> Records contained in a dataset:
┌────────

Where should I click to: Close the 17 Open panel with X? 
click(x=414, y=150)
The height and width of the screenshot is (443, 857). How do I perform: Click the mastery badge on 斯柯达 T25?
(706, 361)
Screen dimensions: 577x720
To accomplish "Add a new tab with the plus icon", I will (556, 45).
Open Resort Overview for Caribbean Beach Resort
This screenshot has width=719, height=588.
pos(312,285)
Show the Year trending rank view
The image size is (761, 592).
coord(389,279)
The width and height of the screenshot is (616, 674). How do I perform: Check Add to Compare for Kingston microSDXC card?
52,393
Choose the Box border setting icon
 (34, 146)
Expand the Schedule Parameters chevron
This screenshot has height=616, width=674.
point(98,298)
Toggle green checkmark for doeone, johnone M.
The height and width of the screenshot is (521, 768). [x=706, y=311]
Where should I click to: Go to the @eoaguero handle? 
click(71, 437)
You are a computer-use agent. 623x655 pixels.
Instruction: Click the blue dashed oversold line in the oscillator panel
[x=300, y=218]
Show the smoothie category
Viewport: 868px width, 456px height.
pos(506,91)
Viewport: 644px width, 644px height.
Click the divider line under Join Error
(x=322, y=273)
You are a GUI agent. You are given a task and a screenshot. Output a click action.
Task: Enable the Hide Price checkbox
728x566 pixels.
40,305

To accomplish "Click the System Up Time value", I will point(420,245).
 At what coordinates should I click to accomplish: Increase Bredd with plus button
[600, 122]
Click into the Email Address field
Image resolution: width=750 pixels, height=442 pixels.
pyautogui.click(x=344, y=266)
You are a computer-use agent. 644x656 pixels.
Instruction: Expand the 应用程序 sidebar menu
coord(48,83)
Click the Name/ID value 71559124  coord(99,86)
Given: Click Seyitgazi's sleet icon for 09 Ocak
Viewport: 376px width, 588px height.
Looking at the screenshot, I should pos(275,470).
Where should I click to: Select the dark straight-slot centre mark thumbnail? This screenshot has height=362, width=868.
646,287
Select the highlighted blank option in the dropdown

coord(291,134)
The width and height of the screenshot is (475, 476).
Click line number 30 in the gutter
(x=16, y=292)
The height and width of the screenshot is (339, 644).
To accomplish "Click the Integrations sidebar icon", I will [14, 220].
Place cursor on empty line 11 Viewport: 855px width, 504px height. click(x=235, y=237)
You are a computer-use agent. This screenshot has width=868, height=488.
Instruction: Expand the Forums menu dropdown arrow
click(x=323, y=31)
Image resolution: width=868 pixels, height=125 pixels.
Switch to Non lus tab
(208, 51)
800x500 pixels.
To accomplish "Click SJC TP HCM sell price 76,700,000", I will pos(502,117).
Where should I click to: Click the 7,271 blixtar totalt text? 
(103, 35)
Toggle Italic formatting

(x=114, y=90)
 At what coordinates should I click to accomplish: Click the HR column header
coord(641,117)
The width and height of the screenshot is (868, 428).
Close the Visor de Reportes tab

└────────

> Problem: Repeat only the stretch of lines that opens with the line containing "Click line number 30 in the gutter" and closes with the final line of the entries, both included, exactly as written.

> Reply to the exercise:
Click line number 30 in the gutter
(x=16, y=292)
The height and width of the screenshot is (339, 644).
To accomplish "Click the Integrations sidebar icon", I will [14, 220].
Place cursor on empty line 11 Viewport: 855px width, 504px height. click(x=235, y=237)
You are a computer-use agent. This screenshot has width=868, height=488.
Instruction: Expand the Forums menu dropdown arrow
click(x=323, y=31)
Image resolution: width=868 pixels, height=125 pixels.
Switch to Non lus tab
(208, 51)
800x500 pixels.
To accomplish "Click SJC TP HCM sell price 76,700,000", I will pos(502,117).
Where should I click to: Click the 7,271 blixtar totalt text? 
(103, 35)
Toggle Italic formatting

(x=114, y=90)
 At what coordinates should I click to accomplish: Click the HR column header
coord(641,117)
The width and height of the screenshot is (868, 428).
Close the Visor de Reportes tab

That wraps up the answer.